● Directions
For this exercise, retype all the data exactly and exclude every image.

● Stored data
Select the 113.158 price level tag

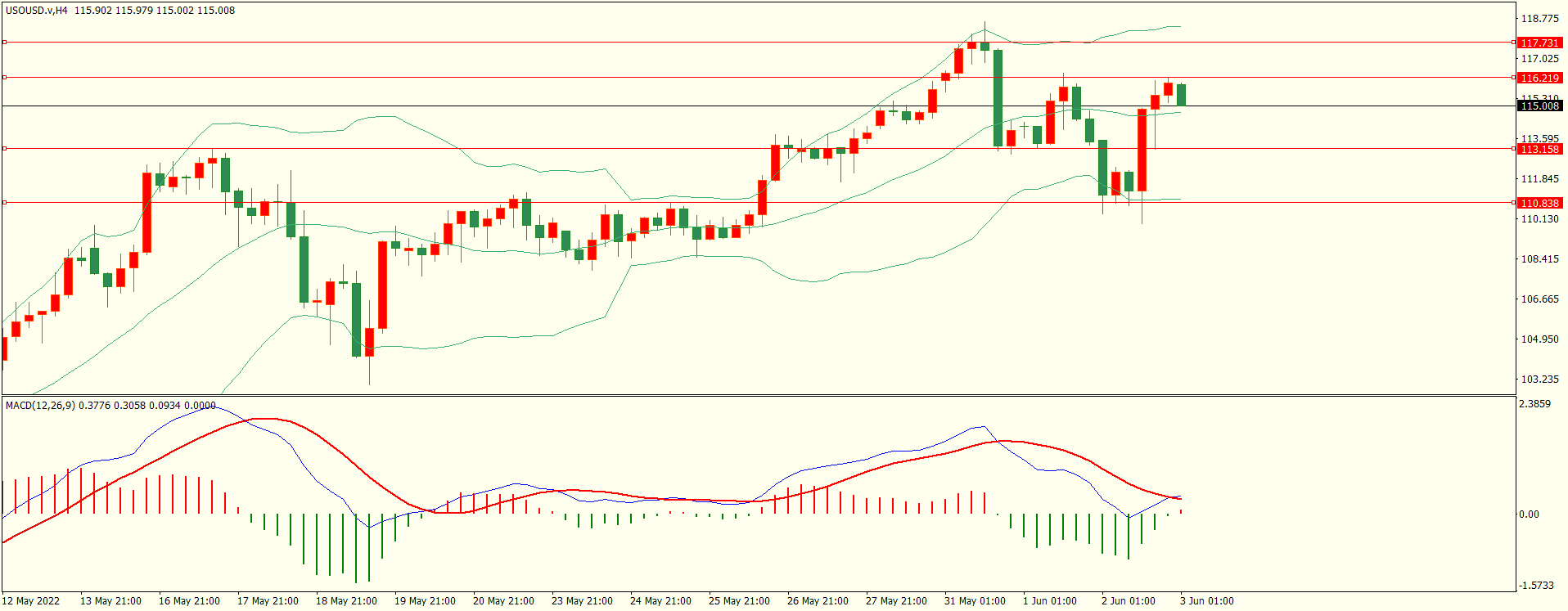1539,149
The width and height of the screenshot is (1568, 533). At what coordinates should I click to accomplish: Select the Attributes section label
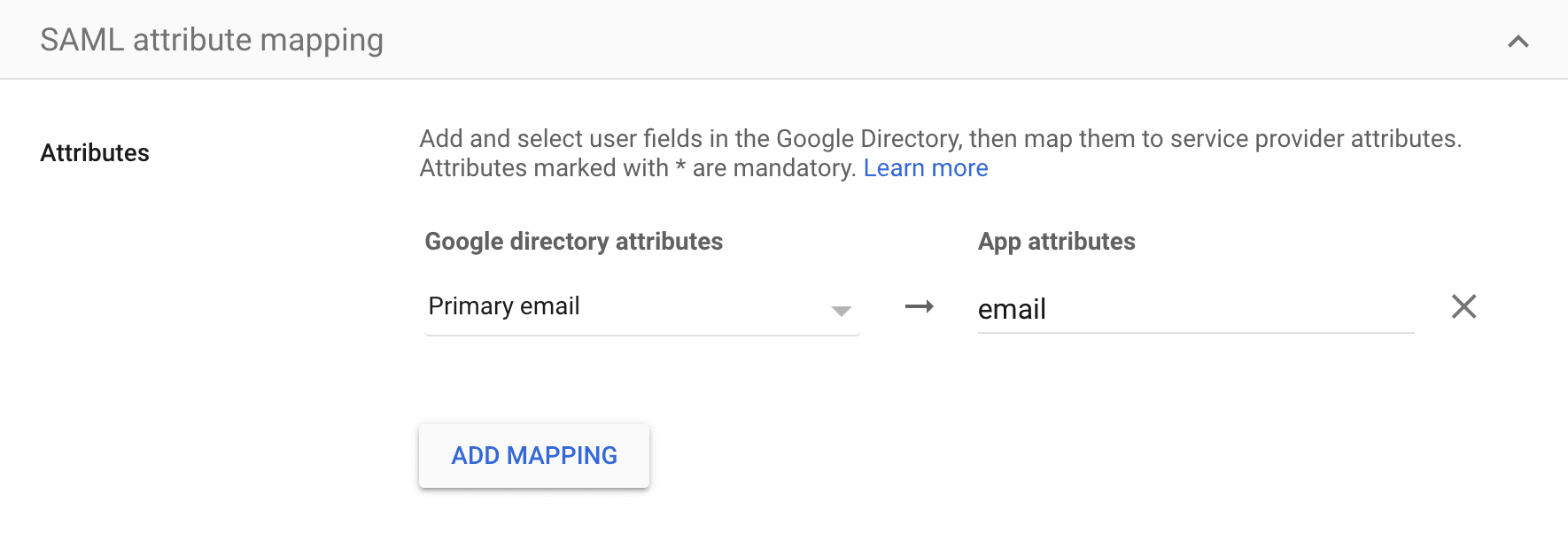pos(94,152)
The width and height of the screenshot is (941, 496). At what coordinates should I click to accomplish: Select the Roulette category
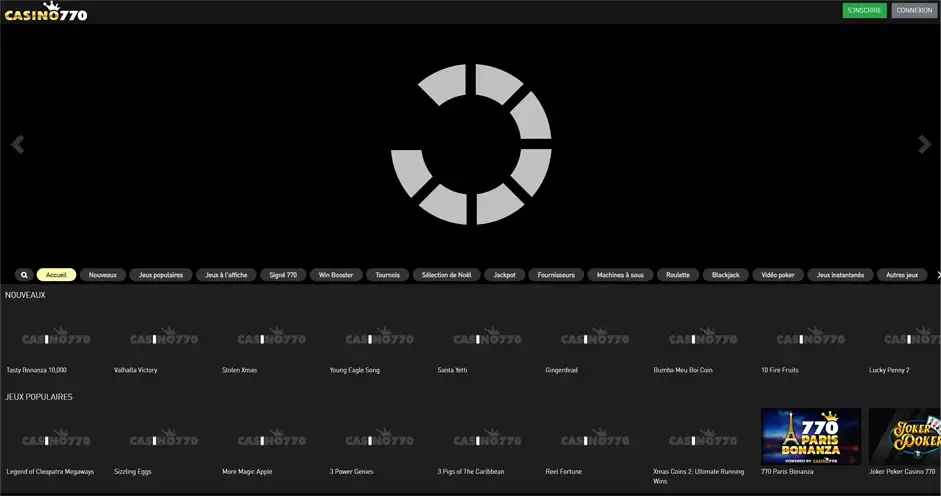tap(677, 274)

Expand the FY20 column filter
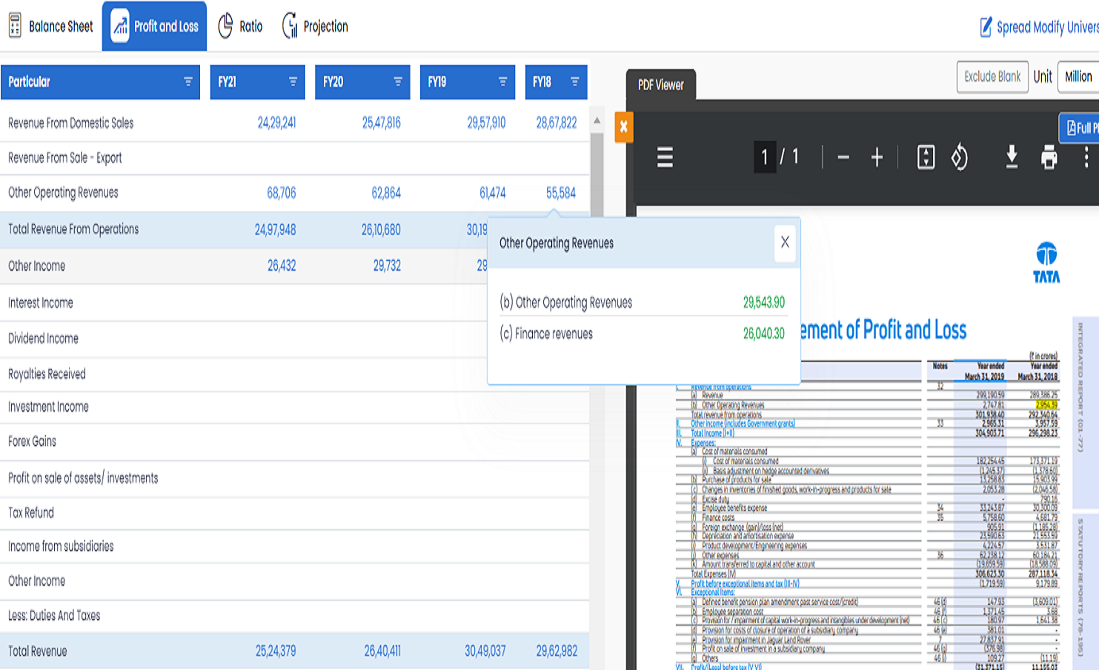(398, 82)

● Your solution
Select the 113.158 price level tag

1539,149
The width and height of the screenshot is (1568, 533). At what coordinates should I click to accomplish: Select the Attributes section label
pos(94,152)
The width and height of the screenshot is (941, 496). At what coordinates should I click to accomplish: Select the Roulette category
tap(677, 274)

Expand the FY20 column filter
(398, 82)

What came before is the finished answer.